[START OF PASSAGE SHOWN]
The most important parameter in determining the economic impact of climate change is the sensitivity of the climate to greenhouse gas emissions. Climatologist Nicholas Lewis used an energy balance method to estimate the Equilibrium Climate Sensitivity (ECS) best estimate at 1.45 °C from a doubling of CO2 in the atmosphere with a likely range [17 – 83% confidence] of 1.2 to 1.8 °C. ECS is the global temperature change resulting from a doubling of CO2 after allowing the oceans to reach temperature equilibrium, which takes about 3000 years.

A more policy-relevant parameter is the Transient Climate Response (TCR) which is the global temperature change at the time of the CO2 doubling. A doubling of CO2 at the current growth rate of 0.55%/year would take 126 years. The analysis gives the TCR best estimate at 1.21 °C with a likely range [17 – 83%] of 1.05 to 1.45 °C.
[END OF PASSAGE SHOWN]
[START OF DATASET EXTRACT]
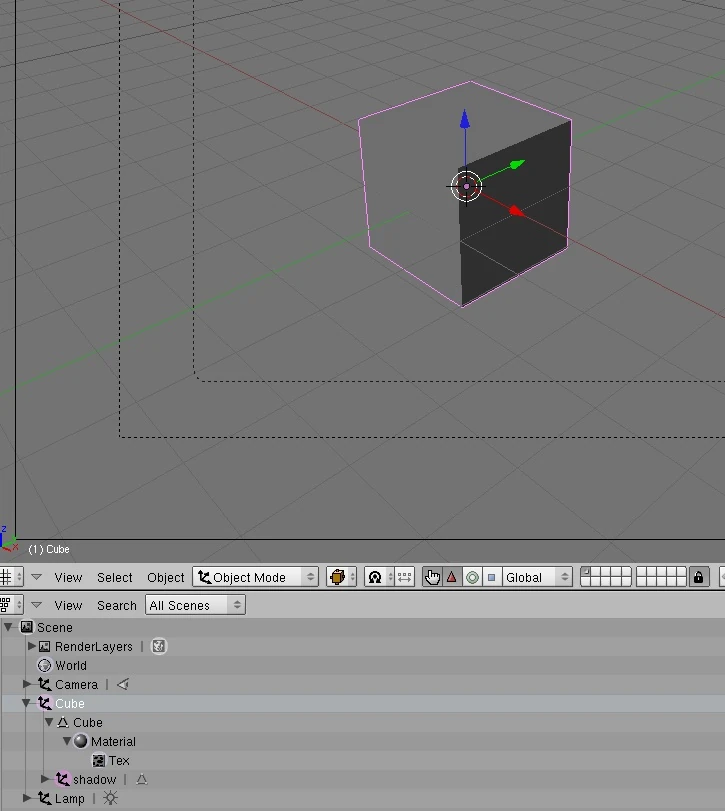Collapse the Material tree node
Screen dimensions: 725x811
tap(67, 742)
[END OF DATASET EXTRACT]
[START OF DATASET EXTRACT]
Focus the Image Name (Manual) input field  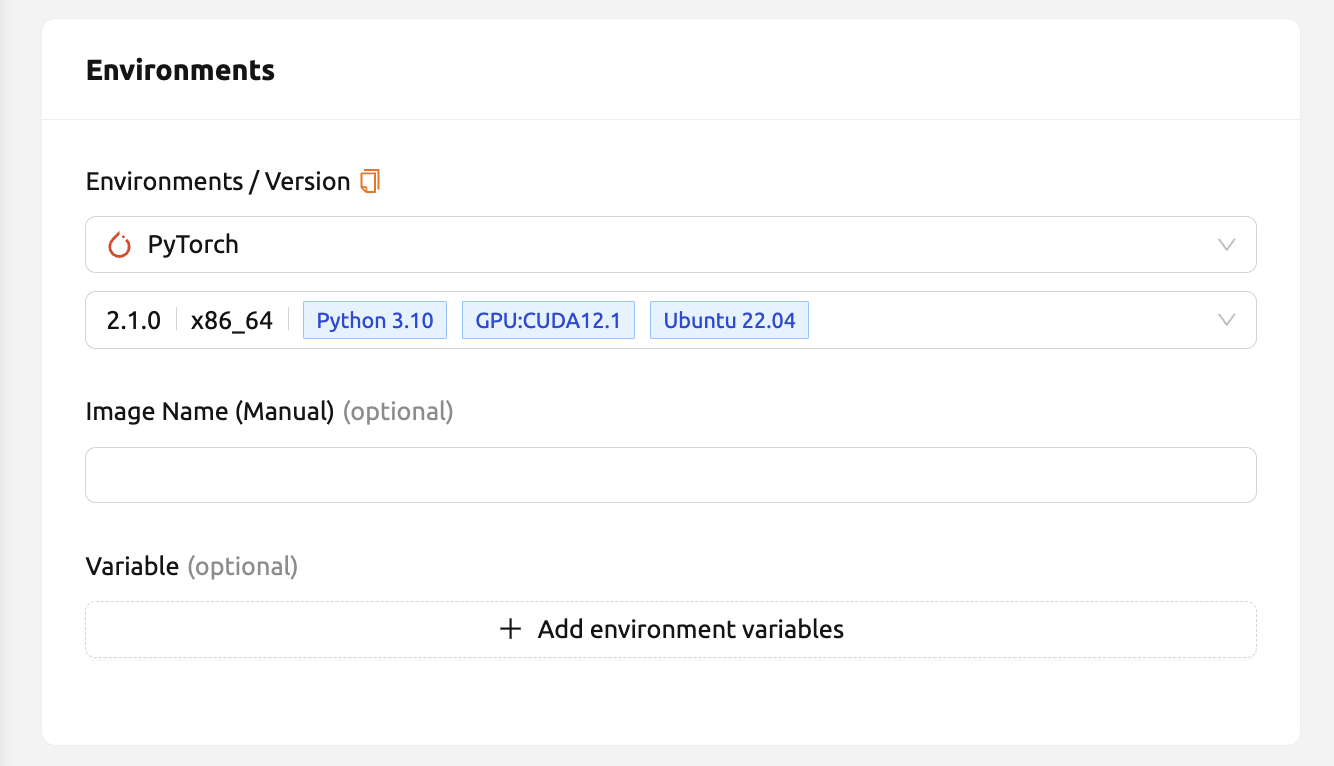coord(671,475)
[END OF DATASET EXTRACT]
:: TASK BRIEF ::
Print the passage on climate sensitivity above again, word for word and in full.

:: TASK ANSWER ::
The most important parameter in determining the economic impact of climate change is the sensitivity of the climate to greenhouse gas emissions. Climatologist Nicholas Lewis used an energy balance method to estimate the Equilibrium Climate Sensitivity (ECS) best estimate at 1.45 °C from a doubling of CO2 in the atmosphere with a likely range [17 – 83% confidence] of 1.2 to 1.8 °C. ECS is the global temperature change resulting from a doubling of CO2 after allowing the oceans to reach temperature equilibrium, which takes about 3000 years.

A more policy-relevant parameter is the Transient Climate Response (TCR) which is the global temperature change at the time of the CO2 doubling. A doubling of CO2 at the current growth rate of 0.55%/year would take 126 years. The analysis gives the TCR best estimate at 1.21 °C with a likely range [17 – 83%] of 1.05 to 1.45 °C.